- _Activity_
Nothing in the data should be left out or altered when it is retyped.

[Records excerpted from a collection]
= = =

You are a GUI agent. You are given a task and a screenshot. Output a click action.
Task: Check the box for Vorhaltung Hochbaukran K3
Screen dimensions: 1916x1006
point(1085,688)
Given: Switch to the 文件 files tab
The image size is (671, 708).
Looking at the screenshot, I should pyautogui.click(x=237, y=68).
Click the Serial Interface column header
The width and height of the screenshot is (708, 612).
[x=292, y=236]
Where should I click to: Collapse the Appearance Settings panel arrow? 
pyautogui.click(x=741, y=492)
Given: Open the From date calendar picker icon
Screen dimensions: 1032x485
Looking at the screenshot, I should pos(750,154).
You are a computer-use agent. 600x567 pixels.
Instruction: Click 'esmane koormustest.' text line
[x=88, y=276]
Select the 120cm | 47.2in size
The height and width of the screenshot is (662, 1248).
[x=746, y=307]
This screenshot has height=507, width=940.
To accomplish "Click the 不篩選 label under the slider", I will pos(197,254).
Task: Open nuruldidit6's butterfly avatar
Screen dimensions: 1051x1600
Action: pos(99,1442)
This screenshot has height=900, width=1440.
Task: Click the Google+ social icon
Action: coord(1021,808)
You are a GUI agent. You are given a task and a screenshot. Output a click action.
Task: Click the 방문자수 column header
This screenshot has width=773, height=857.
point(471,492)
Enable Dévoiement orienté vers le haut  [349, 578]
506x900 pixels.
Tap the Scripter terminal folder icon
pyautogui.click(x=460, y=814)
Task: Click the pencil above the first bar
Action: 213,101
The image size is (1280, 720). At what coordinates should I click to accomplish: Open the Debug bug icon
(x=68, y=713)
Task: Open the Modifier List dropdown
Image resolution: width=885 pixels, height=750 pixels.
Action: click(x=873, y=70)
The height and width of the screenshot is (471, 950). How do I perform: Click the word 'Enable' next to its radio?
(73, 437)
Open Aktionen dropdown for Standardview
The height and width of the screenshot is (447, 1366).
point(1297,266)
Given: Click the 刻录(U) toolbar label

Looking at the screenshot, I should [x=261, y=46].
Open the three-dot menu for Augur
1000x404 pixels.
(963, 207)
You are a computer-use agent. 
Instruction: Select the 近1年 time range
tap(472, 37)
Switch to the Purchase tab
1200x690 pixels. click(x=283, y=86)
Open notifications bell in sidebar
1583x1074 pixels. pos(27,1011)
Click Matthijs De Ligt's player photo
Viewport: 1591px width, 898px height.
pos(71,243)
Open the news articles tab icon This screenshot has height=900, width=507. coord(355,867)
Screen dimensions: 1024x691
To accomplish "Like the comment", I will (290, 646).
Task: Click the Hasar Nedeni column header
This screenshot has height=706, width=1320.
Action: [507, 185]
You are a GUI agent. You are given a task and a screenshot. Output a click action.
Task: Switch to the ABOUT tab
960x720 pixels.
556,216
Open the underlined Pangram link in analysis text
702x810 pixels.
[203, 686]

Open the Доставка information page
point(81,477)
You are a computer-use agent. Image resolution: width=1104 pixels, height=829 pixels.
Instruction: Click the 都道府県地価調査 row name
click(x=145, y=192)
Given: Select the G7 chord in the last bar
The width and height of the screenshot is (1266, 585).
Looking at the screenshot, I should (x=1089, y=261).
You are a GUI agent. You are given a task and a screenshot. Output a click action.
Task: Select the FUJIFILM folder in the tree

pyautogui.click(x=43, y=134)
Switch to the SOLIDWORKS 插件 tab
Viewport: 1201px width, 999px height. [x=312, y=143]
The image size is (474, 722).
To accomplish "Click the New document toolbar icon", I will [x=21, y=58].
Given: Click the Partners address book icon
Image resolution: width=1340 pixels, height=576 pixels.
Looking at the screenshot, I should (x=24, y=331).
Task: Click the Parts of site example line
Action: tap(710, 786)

= = =

- _Exercise result_
You are a GUI agent. You are given a task and a screenshot. Output a click action.
Task: Check the box for Vorhaltung Hochbaukran K3
Screen dimensions: 1916x1006
point(1085,688)
Given: Switch to the 文件 files tab
The image size is (671, 708).
Looking at the screenshot, I should pyautogui.click(x=237, y=68).
Click the Serial Interface column header
The width and height of the screenshot is (708, 612).
[x=292, y=236]
Where should I click to: Collapse the Appearance Settings panel arrow? 
pyautogui.click(x=741, y=492)
Given: Open the From date calendar picker icon
Screen dimensions: 1032x485
Looking at the screenshot, I should pos(750,154).
You are a computer-use agent. 600x567 pixels.
Instruction: Click 'esmane koormustest.' text line
[x=88, y=276]
Select the 120cm | 47.2in size
The height and width of the screenshot is (662, 1248).
[x=746, y=307]
This screenshot has height=507, width=940.
To accomplish "Click the 不篩選 label under the slider", I will pos(197,254).
Task: Open nuruldidit6's butterfly avatar
Screen dimensions: 1051x1600
Action: pos(99,1442)
This screenshot has height=900, width=1440.
Task: Click the Google+ social icon
Action: coord(1021,808)
You are a GUI agent. You are given a task and a screenshot. Output a click action.
Task: Click the 방문자수 column header
This screenshot has width=773, height=857.
point(471,492)
Enable Dévoiement orienté vers le haut  [349, 578]
506x900 pixels.
Tap the Scripter terminal folder icon
pyautogui.click(x=460, y=814)
Task: Click the pencil above the first bar
Action: 213,101
The image size is (1280, 720). At what coordinates should I click to accomplish: Open the Debug bug icon
(x=68, y=713)
Task: Open the Modifier List dropdown
Image resolution: width=885 pixels, height=750 pixels.
Action: click(x=873, y=70)
The height and width of the screenshot is (471, 950). How do I perform: Click the word 'Enable' next to its radio?
(73, 437)
Open Aktionen dropdown for Standardview
The height and width of the screenshot is (447, 1366).
point(1297,266)
Given: Click the 刻录(U) toolbar label

Looking at the screenshot, I should [x=261, y=46].
Open the three-dot menu for Augur
1000x404 pixels.
(963, 207)
You are a computer-use agent. 
Instruction: Select the 近1年 time range
tap(472, 37)
Switch to the Purchase tab
1200x690 pixels. click(x=283, y=86)
Open notifications bell in sidebar
1583x1074 pixels. pos(27,1011)
Click Matthijs De Ligt's player photo
Viewport: 1591px width, 898px height.
pos(71,243)
Open the news articles tab icon This screenshot has height=900, width=507. coord(355,867)
Screen dimensions: 1024x691
To accomplish "Like the comment", I will (290, 646).
Task: Click the Hasar Nedeni column header
This screenshot has height=706, width=1320.
Action: [507, 185]
You are a GUI agent. You are given a task and a screenshot. Output a click action.
Task: Switch to the ABOUT tab
960x720 pixels.
556,216
Open the underlined Pangram link in analysis text
702x810 pixels.
[203, 686]

Open the Доставка information page
point(81,477)
You are a computer-use agent. Image resolution: width=1104 pixels, height=829 pixels.
Instruction: Click the 都道府県地価調査 row name
click(x=145, y=192)
Given: Select the G7 chord in the last bar
The width and height of the screenshot is (1266, 585).
Looking at the screenshot, I should (x=1089, y=261).
You are a GUI agent. You are given a task and a screenshot. Output a click action.
Task: Select the FUJIFILM folder in the tree

pyautogui.click(x=43, y=134)
Switch to the SOLIDWORKS 插件 tab
Viewport: 1201px width, 999px height. [x=312, y=143]
The image size is (474, 722).
To accomplish "Click the New document toolbar icon", I will [x=21, y=58].
Given: Click the Partners address book icon
Image resolution: width=1340 pixels, height=576 pixels.
Looking at the screenshot, I should (x=24, y=331).
Task: Click the Parts of site example line
Action: tap(710, 786)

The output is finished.